In receiving the donation, Marshall said, "SDSU is extremely grateful for the generosity of Agtegra with this substantial contribution to the Precision Ag project.  We share a vision of the importance of precision technology to the future of agriculture. This gift will help prepare SDSU students for the workforce and enable our faculty and staff to contribute to innovative industry production methods that optimize efficiency and profitability while sustaining natural resources for future generations."  

SDSU is home to the nation's first four-year degree program in precision agriculture. According to Clemensen, this is the kind of project that fits with value of the new cooperative. "This is a future-focused endeavor,” he said. “We have a legacy-rich tradition of meeting challenges head-on, and of turning to innovation to achieve success."

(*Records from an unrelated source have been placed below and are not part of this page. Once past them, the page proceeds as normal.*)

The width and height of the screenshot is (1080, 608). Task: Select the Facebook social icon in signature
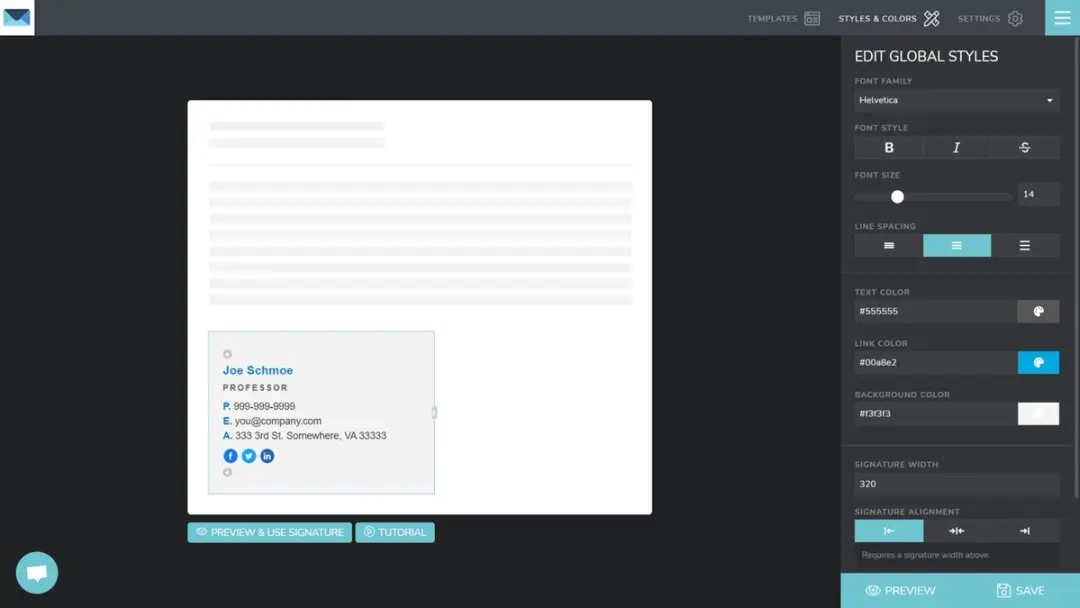(x=230, y=455)
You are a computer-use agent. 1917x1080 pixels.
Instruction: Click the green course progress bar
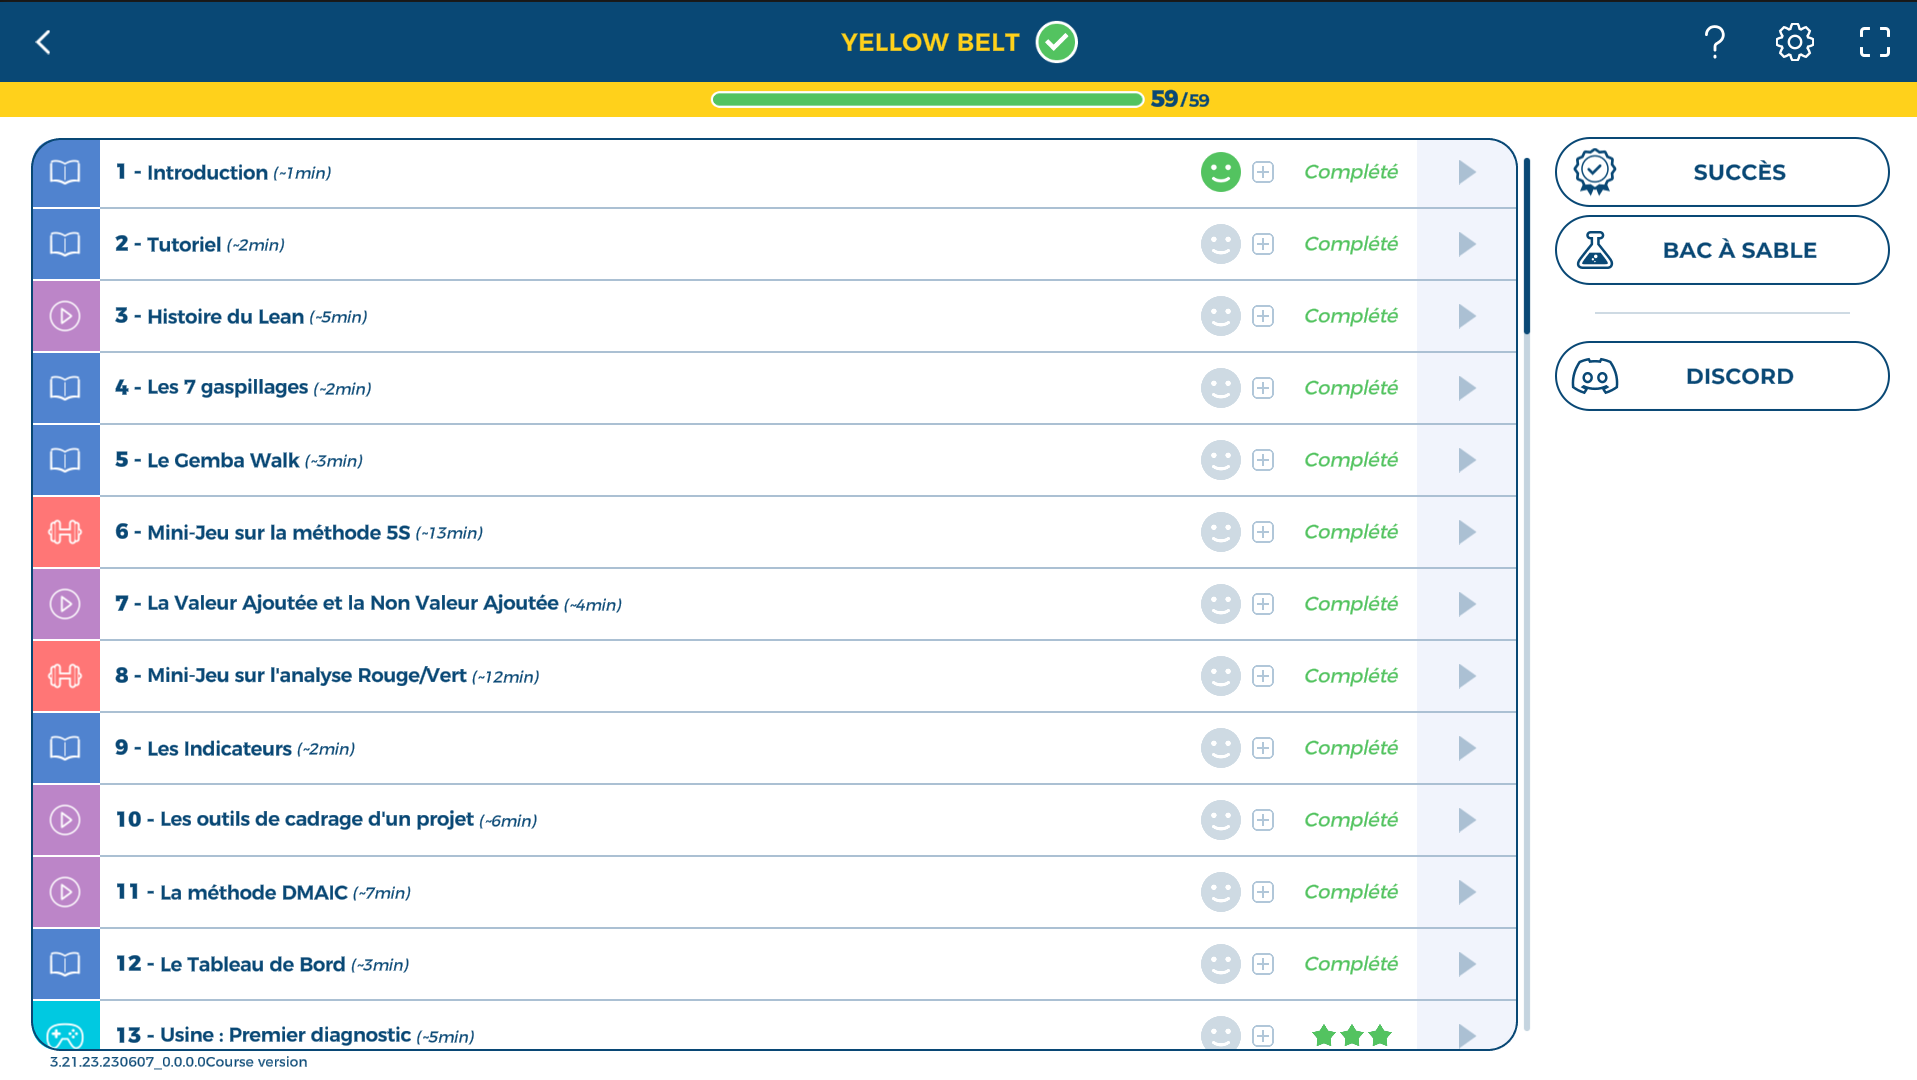coord(926,99)
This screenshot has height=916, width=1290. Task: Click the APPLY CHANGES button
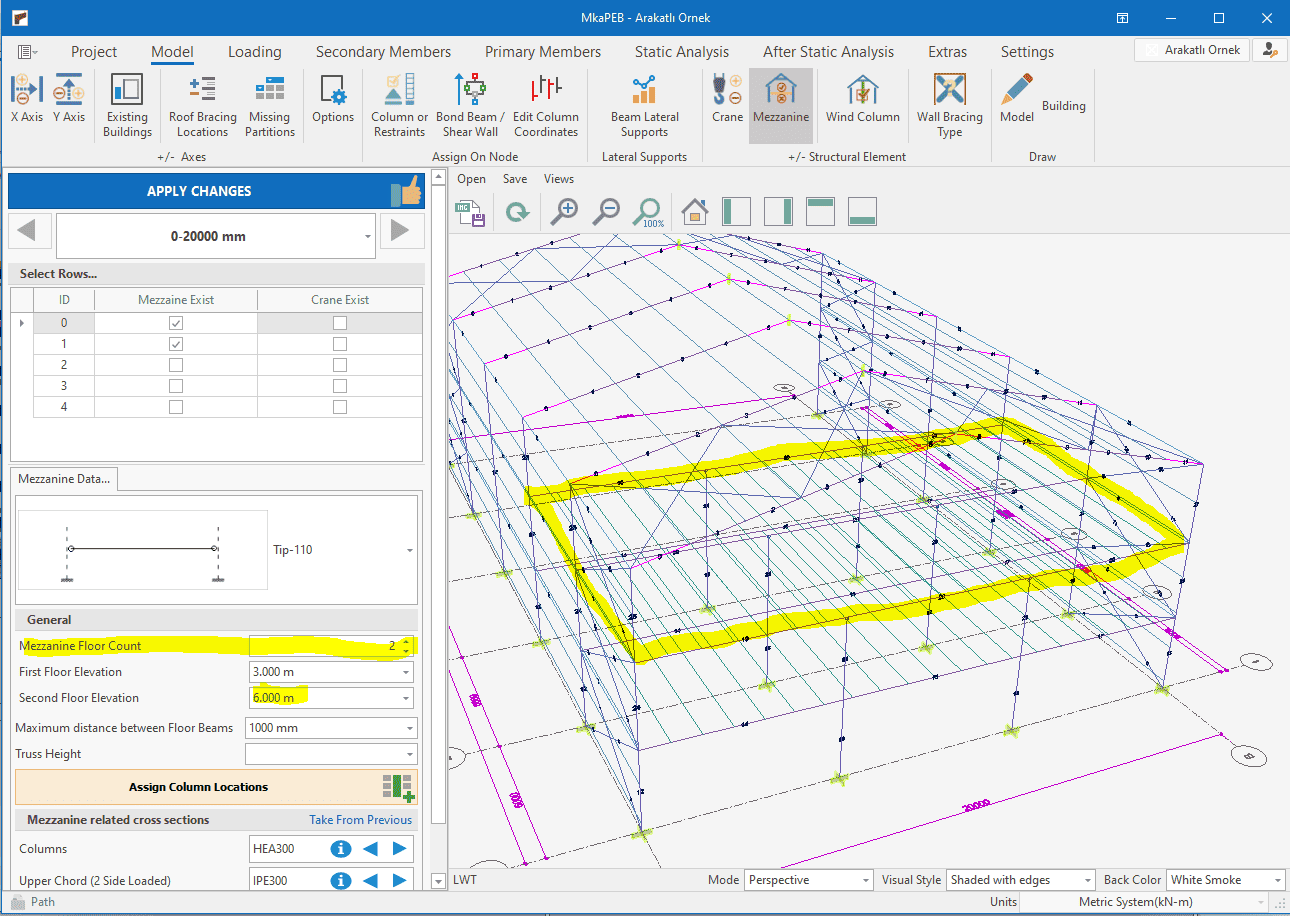click(x=199, y=191)
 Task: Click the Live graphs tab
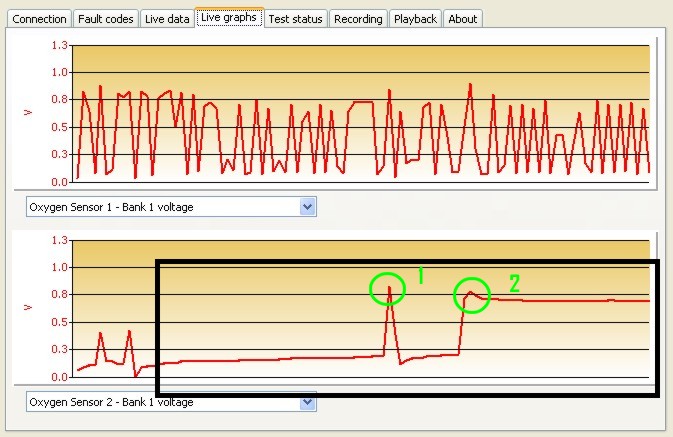tap(229, 18)
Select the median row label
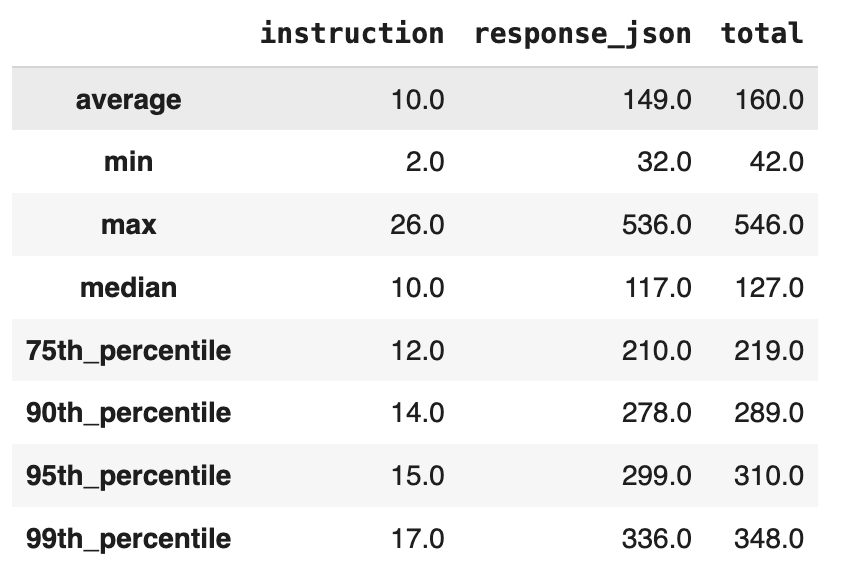This screenshot has width=850, height=586. pyautogui.click(x=128, y=288)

"It's vital that we raise up a new generation of farmers and agronomists, skilled in knowing how to apply precision technology to feeding the world's population,” Osterday added. “The Precision Ag Center Project can help us achieve that goal, and can set apart South Dakota as a leader in that pursuit."

The new building will be located between the Animal Science Complex, McFadden Biostress and the Alfred Dairy Science Hall on the SDSU campus.

Agtegra in N.D., S.D.
Agtegra Cooperative, headquartered in Aberdeen, is a farmer-owned cooperative with 900 employees in North Dakota and South Dakota. It serves more than 60 communities, approximately 6,770 member-owners and more than 20,000 equity holders.

Agtegra and SDSU provided the quotes from their spokespersons.